*Work instruction*:
Exclude images, then output the remaining data verbatim.

Stored data entries
::::

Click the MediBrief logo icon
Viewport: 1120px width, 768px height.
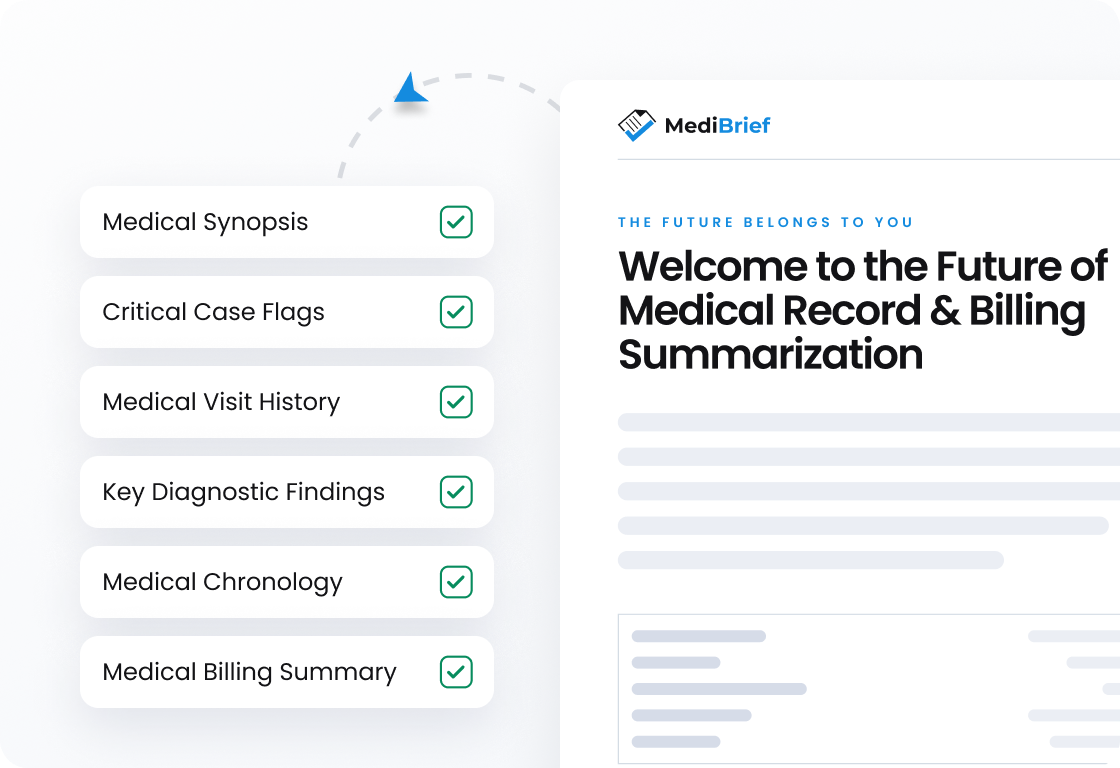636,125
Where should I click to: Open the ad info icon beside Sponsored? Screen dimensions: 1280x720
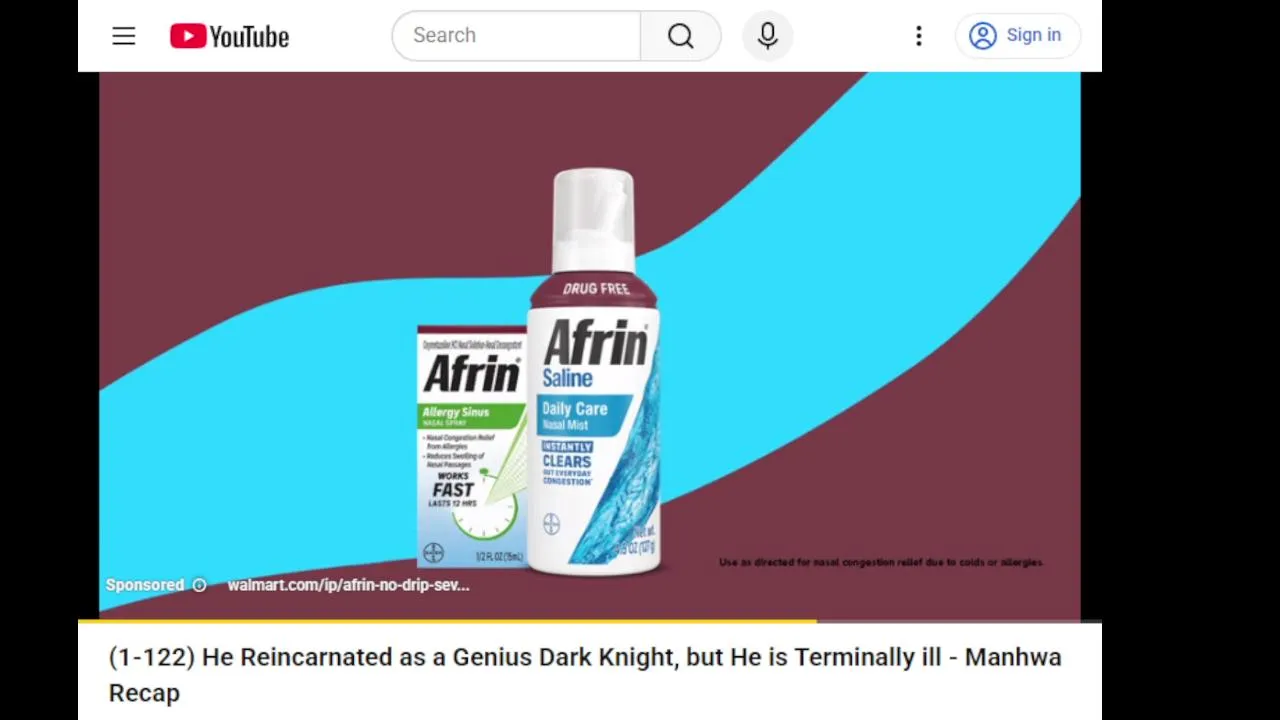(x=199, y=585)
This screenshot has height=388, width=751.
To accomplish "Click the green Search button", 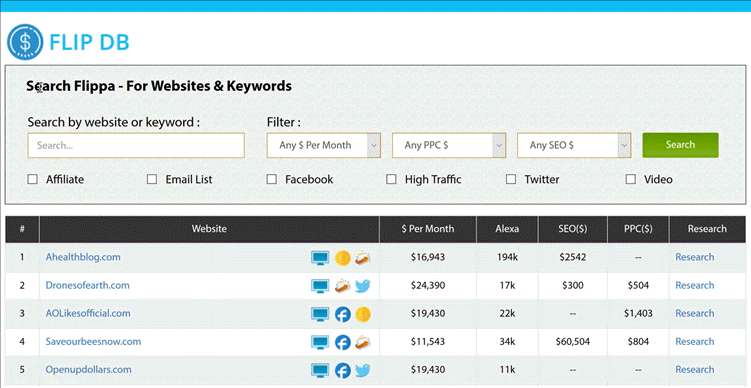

::::

*Your response*:
Click the MediBrief logo icon
Viewport: 1120px width, 768px height.
636,125
Where should I click to: Open the ad info icon beside Sponsored? Screen dimensions: 1280x720
(x=199, y=585)
This screenshot has height=388, width=751.
To accomplish "Click the green Search button", 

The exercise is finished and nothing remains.